DATA PROVIDED:

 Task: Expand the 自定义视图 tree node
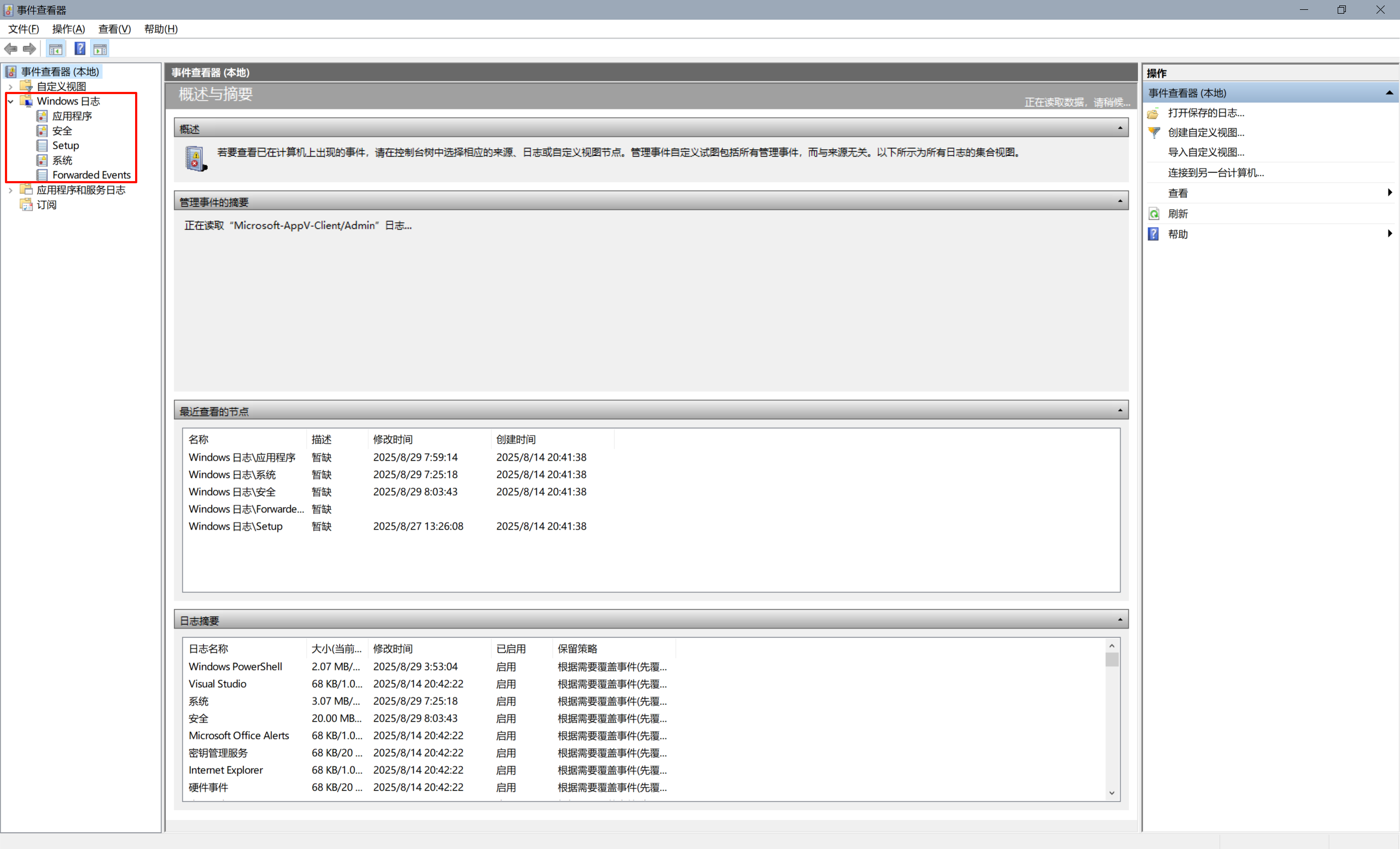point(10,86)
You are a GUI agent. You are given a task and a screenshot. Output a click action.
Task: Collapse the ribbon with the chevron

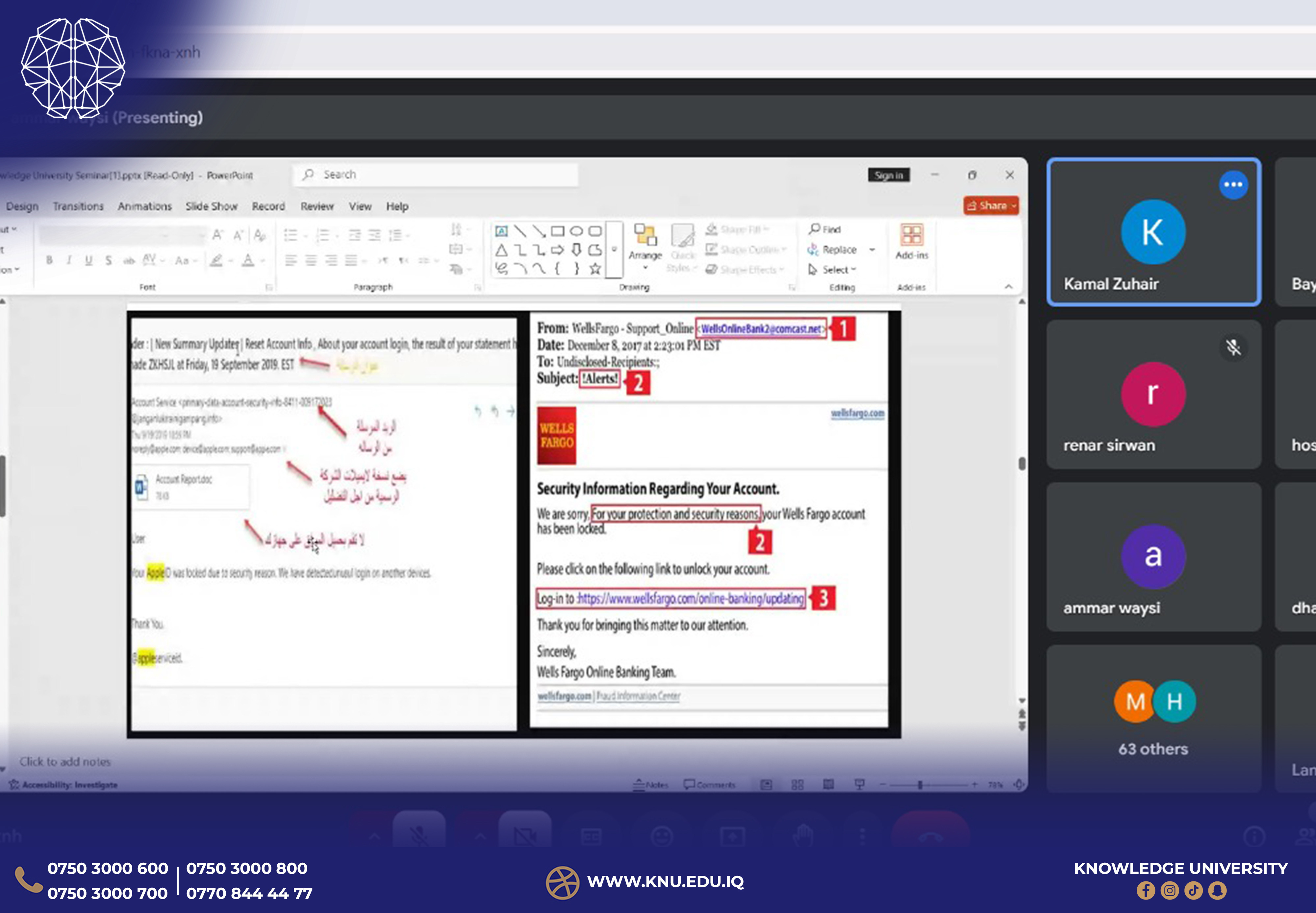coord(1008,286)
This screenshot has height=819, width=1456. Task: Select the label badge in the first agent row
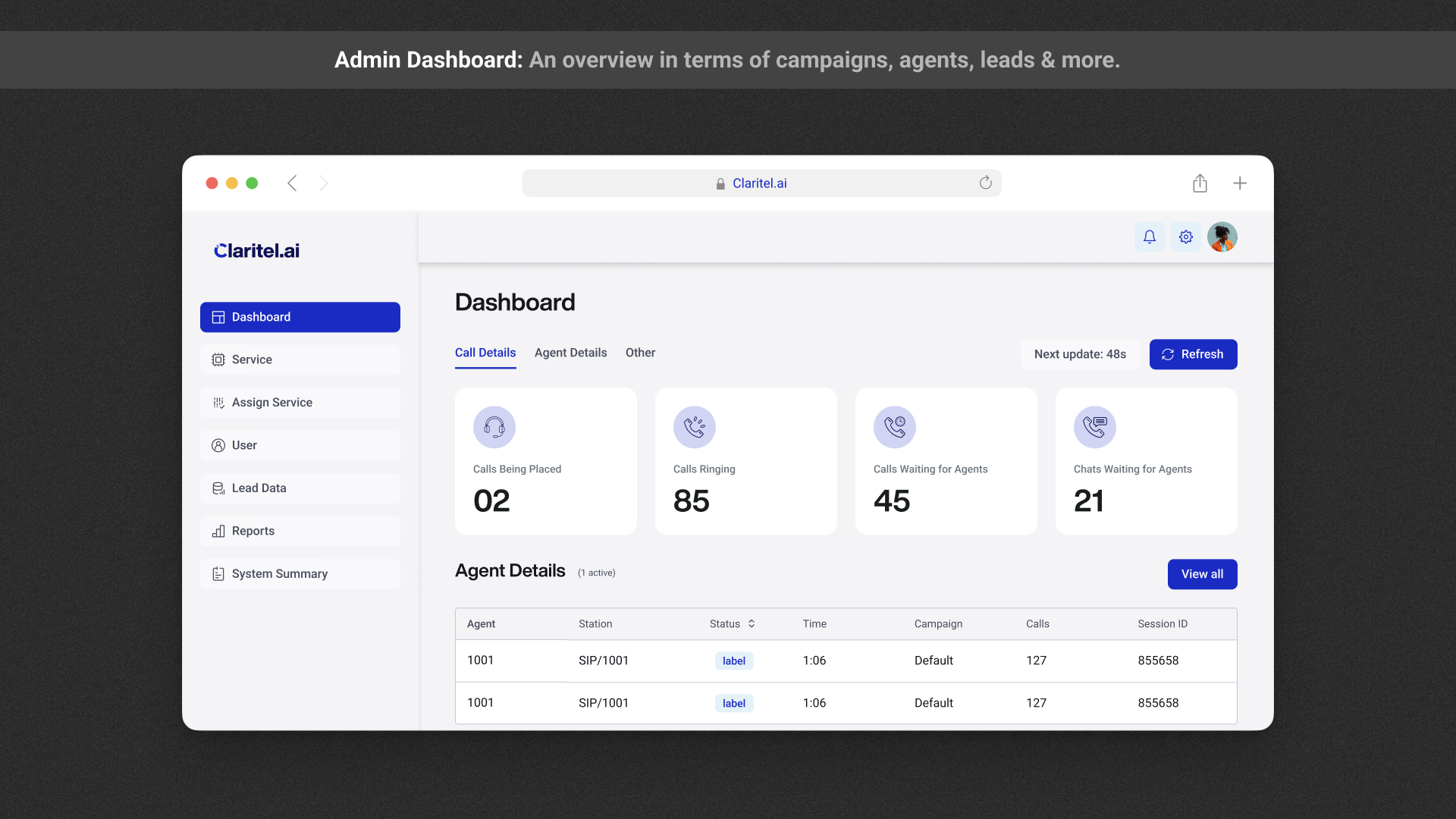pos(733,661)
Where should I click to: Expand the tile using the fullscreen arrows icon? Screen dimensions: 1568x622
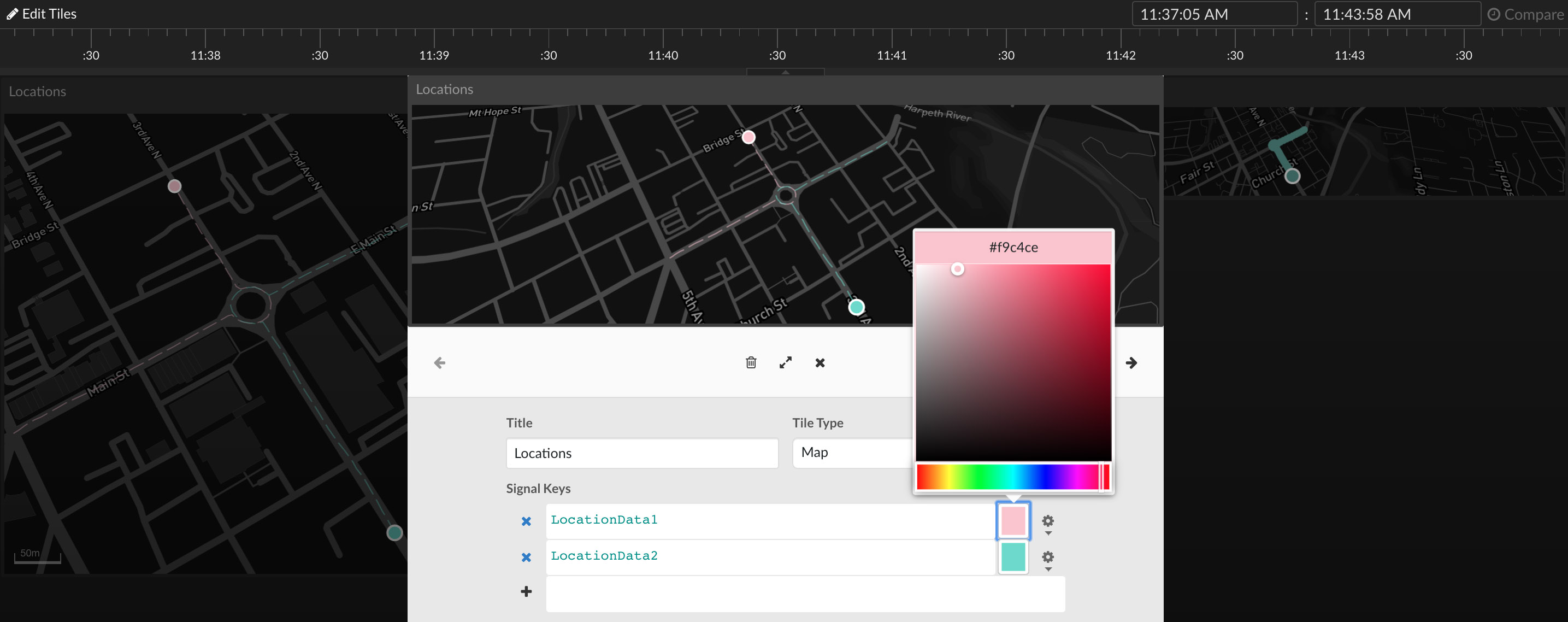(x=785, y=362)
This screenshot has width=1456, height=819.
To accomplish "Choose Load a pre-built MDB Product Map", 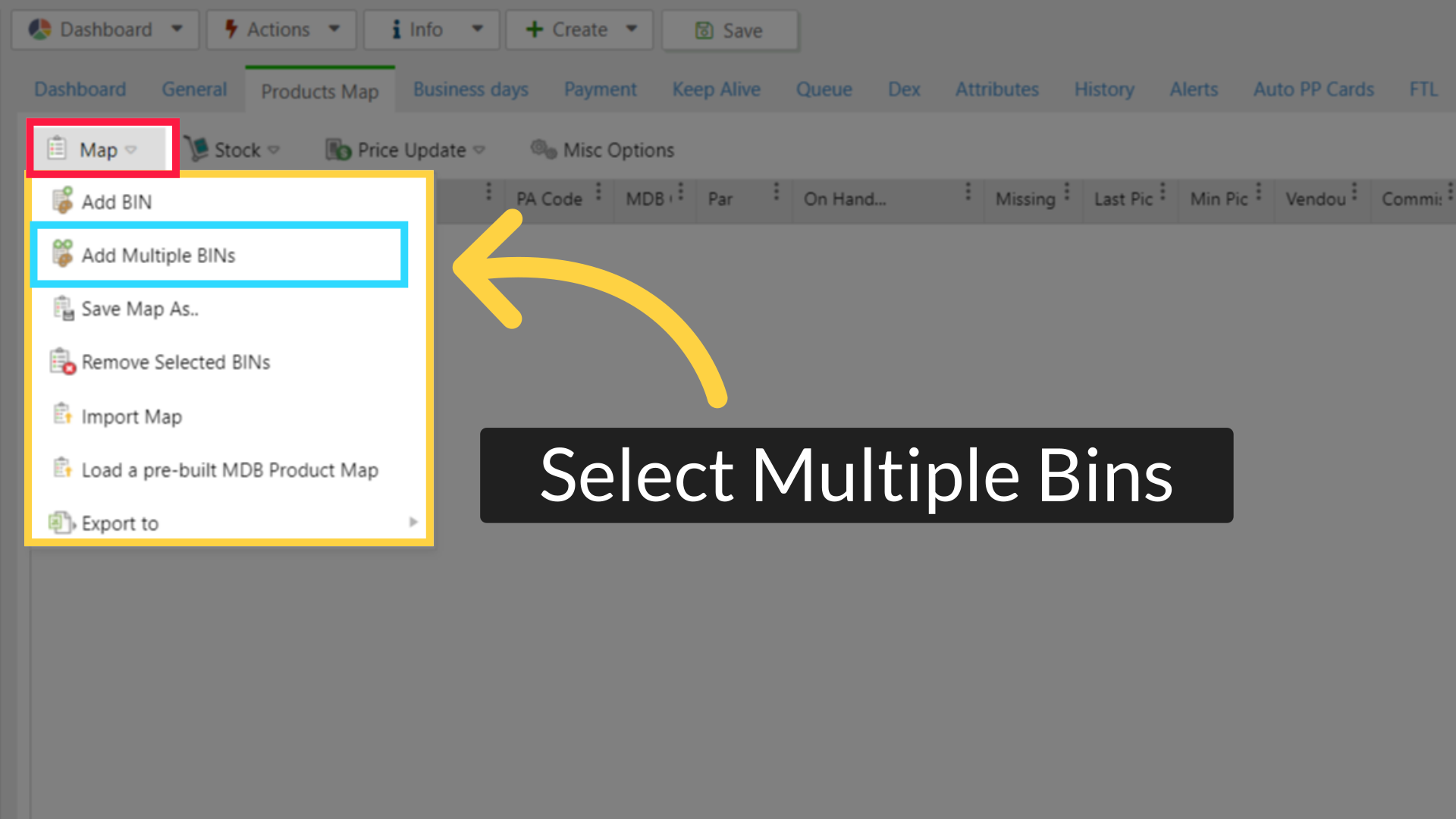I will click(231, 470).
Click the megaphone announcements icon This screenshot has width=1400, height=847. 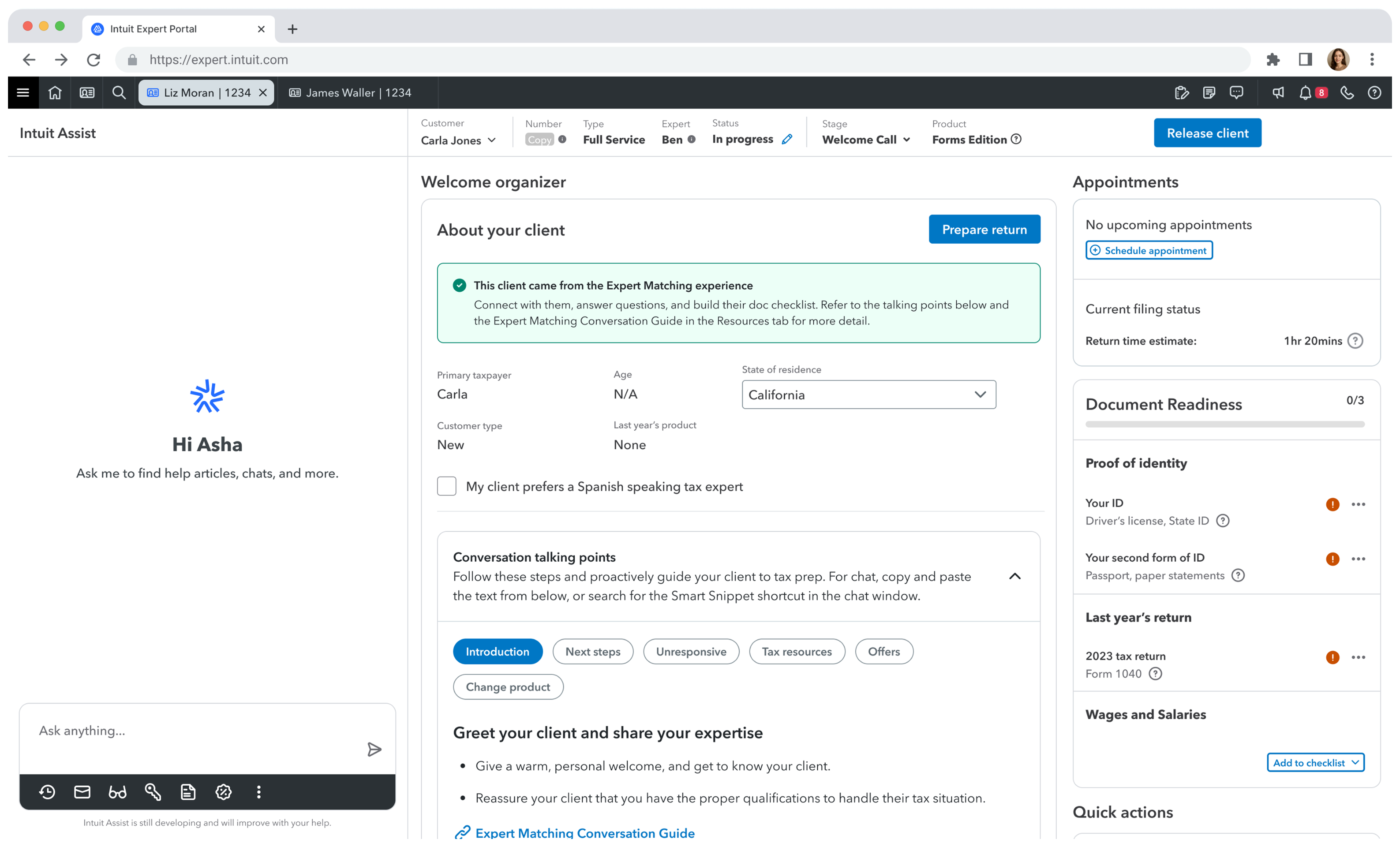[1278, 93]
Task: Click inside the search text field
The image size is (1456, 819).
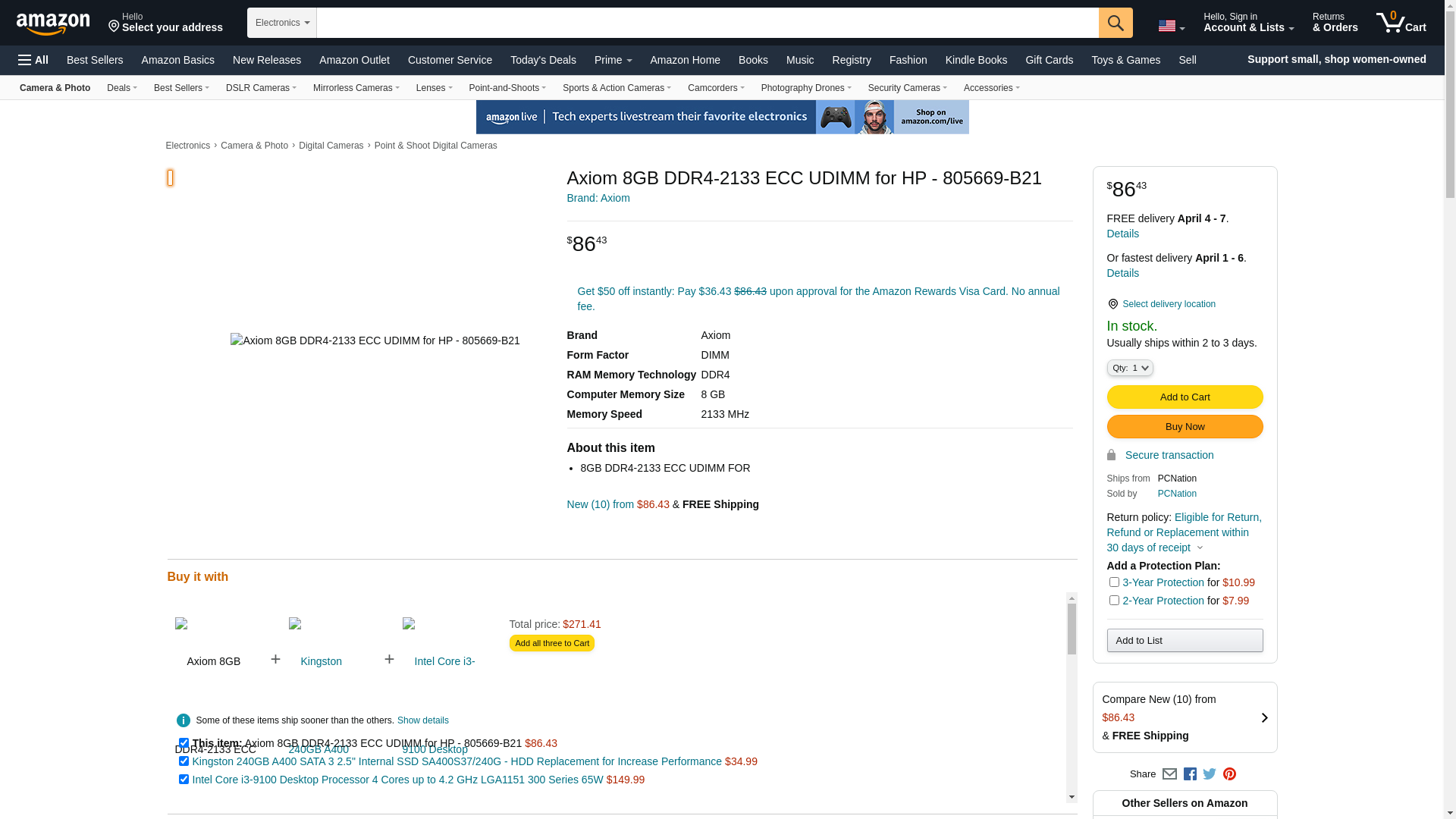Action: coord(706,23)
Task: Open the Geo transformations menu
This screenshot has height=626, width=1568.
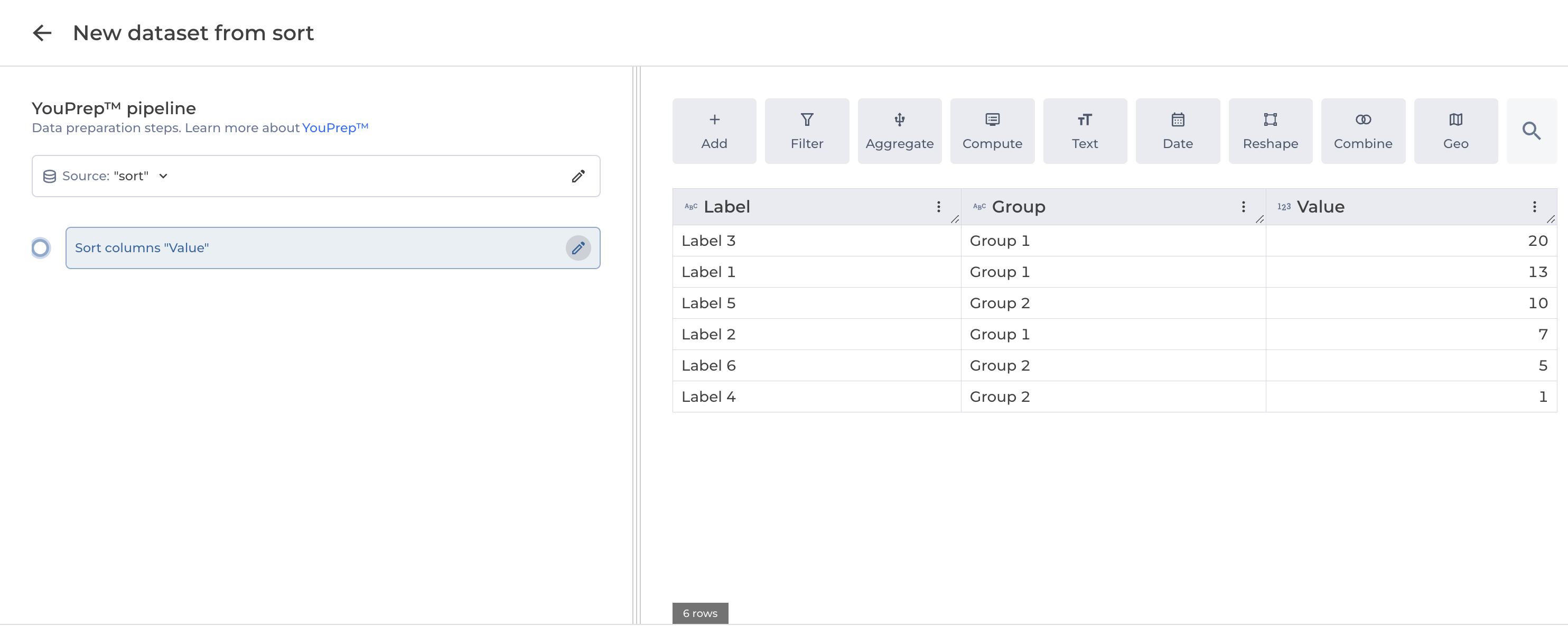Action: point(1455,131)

WHAT IS EXPECTED: Write out exactly the lines beginning with the line that holds "Task: Click inside the search text field" and ending with the final line of the data, both ends included, without the pictures.

OUTPUT FOR THIS TASK:
Task: Click inside the search text field
The image size is (1456, 819).
Action: coord(706,23)
Task: Open the Geo transformations menu
This screenshot has height=626, width=1568.
Action: point(1455,131)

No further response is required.